:: Input

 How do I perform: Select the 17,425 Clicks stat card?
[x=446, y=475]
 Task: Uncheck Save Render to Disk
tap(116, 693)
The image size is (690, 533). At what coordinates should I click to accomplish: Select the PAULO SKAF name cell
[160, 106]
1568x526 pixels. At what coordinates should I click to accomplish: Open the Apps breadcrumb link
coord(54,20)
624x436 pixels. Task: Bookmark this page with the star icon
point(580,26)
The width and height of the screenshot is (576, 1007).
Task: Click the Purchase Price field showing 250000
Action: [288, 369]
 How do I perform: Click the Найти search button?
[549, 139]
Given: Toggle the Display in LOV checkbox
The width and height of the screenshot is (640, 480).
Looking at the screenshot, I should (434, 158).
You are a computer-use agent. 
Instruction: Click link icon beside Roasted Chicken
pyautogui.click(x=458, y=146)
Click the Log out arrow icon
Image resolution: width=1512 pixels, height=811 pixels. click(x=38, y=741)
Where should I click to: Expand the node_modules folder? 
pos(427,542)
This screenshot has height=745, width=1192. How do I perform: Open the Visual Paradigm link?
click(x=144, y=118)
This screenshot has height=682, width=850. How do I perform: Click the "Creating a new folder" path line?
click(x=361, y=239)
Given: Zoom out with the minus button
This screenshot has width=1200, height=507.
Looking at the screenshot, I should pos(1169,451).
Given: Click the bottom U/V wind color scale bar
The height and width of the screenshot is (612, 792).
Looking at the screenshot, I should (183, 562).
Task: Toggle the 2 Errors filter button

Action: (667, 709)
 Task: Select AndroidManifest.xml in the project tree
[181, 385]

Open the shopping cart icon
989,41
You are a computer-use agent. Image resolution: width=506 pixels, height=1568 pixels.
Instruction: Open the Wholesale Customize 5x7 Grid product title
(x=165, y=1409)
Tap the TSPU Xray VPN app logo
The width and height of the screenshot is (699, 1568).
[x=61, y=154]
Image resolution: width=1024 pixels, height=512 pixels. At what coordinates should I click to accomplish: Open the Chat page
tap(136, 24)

::::

Reproduce the entries above verbatim, every line unchanged.

 How do I perform: Select the 17,425 Clicks stat card?
[x=446, y=475]
 Task: Uncheck Save Render to Disk
tap(116, 693)
The image size is (690, 533). At what coordinates should I click to accomplish: Select the PAULO SKAF name cell
[160, 106]
1568x526 pixels. At what coordinates should I click to accomplish: Open the Apps breadcrumb link
coord(54,20)
624x436 pixels. Task: Bookmark this page with the star icon
point(580,26)
The width and height of the screenshot is (576, 1007).
Task: Click the Purchase Price field showing 250000
Action: [288, 369]
 How do I perform: Click the Найти search button?
[549, 139]
Given: Toggle the Display in LOV checkbox
The width and height of the screenshot is (640, 480).
Looking at the screenshot, I should (434, 158).
You are a computer-use agent. 
Instruction: Click link icon beside Roasted Chicken
pyautogui.click(x=458, y=146)
Click the Log out arrow icon
Image resolution: width=1512 pixels, height=811 pixels. click(x=38, y=741)
Where should I click to: Expand the node_modules folder? 
pos(427,542)
This screenshot has height=745, width=1192. How do I perform: Open the Visual Paradigm link?
click(x=144, y=118)
This screenshot has height=682, width=850. How do I perform: Click the "Creating a new folder" path line?
click(x=361, y=239)
Given: Zoom out with the minus button
This screenshot has width=1200, height=507.
Looking at the screenshot, I should pos(1169,451).
Given: Click the bottom U/V wind color scale bar
The height and width of the screenshot is (612, 792).
Looking at the screenshot, I should (183, 562).
Task: Toggle the 2 Errors filter button

Action: (667, 709)
 Task: Select AndroidManifest.xml in the project tree
[181, 385]

Open the shopping cart icon
989,41
You are a computer-use agent. Image resolution: width=506 pixels, height=1568 pixels.
Instruction: Open the Wholesale Customize 5x7 Grid product title
(x=165, y=1409)
Tap the TSPU Xray VPN app logo
The width and height of the screenshot is (699, 1568).
[x=61, y=154]
Image resolution: width=1024 pixels, height=512 pixels. At what coordinates should I click to accomplish: Open the Chat page
tap(136, 24)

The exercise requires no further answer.